What you will do
Check every line of the data for the string "computer" and copy the ones that have it.
=== Data provided ===
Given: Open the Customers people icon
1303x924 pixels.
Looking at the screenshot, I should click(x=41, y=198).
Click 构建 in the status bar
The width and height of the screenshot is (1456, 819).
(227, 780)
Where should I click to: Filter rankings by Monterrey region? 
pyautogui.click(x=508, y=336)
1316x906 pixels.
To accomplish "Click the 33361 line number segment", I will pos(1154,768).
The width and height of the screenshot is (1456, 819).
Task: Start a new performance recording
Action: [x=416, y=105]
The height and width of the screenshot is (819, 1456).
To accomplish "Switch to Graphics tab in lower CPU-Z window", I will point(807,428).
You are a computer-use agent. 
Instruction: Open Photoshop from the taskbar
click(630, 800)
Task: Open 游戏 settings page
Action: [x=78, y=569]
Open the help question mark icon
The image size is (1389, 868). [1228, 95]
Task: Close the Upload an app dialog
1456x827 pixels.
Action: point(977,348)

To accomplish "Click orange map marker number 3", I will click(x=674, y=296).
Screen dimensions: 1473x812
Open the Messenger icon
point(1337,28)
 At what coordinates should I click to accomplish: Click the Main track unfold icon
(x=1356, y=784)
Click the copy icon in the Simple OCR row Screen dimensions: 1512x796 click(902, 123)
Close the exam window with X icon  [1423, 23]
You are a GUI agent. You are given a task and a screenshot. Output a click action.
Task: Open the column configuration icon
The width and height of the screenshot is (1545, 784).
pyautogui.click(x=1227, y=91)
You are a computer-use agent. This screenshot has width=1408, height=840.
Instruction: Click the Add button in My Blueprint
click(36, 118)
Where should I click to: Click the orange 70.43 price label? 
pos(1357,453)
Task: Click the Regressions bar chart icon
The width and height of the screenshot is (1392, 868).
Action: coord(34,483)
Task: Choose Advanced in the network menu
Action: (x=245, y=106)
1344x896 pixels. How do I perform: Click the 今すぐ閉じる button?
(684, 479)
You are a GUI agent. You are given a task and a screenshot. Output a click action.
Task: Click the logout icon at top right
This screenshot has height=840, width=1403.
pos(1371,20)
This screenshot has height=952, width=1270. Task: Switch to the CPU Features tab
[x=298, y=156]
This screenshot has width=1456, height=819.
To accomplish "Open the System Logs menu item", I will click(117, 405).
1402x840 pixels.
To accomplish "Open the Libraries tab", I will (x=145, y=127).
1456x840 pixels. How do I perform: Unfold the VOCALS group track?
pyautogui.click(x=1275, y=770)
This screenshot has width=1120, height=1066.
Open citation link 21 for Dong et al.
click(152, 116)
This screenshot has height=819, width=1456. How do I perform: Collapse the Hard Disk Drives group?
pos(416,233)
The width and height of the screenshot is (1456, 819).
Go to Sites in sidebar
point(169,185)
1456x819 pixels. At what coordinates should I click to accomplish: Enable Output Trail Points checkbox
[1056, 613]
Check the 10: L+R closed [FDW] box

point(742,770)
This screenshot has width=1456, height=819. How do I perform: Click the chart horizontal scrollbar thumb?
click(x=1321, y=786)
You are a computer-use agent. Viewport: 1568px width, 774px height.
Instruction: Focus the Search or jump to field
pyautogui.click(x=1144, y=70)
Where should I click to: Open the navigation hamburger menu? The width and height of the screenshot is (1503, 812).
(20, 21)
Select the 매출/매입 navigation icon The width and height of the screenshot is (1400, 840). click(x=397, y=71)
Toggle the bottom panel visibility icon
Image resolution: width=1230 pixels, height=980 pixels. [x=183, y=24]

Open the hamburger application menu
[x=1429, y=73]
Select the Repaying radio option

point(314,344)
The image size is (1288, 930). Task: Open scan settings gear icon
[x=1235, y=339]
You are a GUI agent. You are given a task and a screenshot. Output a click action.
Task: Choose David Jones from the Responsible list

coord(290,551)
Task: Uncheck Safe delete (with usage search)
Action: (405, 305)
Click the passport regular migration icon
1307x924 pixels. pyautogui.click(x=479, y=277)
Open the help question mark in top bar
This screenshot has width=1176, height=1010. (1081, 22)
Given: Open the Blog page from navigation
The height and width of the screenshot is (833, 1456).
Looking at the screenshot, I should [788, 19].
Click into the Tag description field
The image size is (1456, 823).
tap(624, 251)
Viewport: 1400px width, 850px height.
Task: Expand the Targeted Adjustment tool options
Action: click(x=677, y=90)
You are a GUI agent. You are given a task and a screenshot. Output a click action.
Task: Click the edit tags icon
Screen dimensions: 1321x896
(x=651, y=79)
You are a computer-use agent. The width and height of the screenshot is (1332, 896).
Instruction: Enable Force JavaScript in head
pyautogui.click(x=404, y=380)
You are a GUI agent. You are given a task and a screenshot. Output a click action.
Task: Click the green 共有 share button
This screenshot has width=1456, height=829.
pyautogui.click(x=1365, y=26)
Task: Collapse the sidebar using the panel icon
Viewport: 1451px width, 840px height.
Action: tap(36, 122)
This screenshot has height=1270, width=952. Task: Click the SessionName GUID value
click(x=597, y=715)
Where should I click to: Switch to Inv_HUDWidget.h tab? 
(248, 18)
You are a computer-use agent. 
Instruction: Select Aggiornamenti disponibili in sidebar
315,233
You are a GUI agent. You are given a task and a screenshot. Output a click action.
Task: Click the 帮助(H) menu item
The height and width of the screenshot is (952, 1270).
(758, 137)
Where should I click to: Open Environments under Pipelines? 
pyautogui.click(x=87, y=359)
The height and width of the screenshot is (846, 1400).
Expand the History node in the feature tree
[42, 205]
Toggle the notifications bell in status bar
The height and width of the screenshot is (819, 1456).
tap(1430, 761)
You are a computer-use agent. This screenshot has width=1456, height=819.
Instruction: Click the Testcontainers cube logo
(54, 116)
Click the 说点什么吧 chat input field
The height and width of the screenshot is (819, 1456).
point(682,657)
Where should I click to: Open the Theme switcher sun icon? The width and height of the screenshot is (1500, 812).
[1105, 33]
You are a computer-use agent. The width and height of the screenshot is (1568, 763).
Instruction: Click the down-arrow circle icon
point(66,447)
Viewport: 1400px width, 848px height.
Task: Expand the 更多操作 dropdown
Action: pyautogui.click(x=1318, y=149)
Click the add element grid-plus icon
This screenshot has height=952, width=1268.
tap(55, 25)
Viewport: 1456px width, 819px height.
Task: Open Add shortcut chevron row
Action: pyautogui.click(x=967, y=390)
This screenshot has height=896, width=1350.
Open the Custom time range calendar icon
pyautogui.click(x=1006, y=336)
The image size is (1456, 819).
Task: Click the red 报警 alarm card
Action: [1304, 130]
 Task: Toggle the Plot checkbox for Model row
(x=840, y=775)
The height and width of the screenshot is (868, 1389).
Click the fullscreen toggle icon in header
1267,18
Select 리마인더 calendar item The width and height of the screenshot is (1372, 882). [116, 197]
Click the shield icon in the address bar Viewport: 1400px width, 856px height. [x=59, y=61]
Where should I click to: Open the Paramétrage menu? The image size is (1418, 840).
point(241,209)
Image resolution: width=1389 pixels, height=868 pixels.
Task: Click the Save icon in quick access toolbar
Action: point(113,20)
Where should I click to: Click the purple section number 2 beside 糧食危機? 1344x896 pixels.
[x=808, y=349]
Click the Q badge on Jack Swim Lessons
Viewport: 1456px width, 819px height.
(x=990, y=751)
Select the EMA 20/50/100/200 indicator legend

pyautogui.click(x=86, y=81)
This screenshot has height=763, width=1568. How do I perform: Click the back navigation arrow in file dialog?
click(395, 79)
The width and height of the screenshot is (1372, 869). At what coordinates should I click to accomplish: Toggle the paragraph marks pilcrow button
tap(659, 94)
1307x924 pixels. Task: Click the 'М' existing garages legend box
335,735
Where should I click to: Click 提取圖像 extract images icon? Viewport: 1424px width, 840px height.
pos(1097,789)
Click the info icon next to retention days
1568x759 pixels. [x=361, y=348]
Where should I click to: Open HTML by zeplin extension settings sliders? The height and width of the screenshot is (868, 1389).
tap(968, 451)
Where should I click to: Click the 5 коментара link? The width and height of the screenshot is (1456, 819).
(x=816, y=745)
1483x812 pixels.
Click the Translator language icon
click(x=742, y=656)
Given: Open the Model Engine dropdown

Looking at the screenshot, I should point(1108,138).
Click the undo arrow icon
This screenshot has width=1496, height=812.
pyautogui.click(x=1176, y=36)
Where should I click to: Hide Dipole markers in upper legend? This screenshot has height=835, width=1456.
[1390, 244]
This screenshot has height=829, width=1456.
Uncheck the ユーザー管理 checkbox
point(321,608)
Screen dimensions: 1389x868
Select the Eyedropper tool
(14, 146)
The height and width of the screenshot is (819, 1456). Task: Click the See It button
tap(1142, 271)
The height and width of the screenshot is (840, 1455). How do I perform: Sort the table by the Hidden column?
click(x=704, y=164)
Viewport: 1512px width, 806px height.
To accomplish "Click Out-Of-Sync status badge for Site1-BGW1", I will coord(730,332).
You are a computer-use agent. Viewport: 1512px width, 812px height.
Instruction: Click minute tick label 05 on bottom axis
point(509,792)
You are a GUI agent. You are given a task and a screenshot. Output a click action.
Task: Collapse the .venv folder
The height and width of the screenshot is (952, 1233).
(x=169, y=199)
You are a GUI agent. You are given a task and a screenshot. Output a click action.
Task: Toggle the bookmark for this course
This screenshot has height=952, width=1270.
===
Solution for this exercise
You are a computer-use agent. 
You are a computer-use agent. This screenshot has width=1408, height=840.
You are a computer-use agent. Viewport: 1568px width, 774px height.
You are a computer-use agent. The width and height of the screenshot is (1332, 896).
You are a computer-use agent. 
You are a computer-use agent. This screenshot has width=1456, height=819.
You are a computer-use agent. The width and height of the screenshot is (1568, 763).
You are a computer-use agent. Viewport: 1512px width, 812px height.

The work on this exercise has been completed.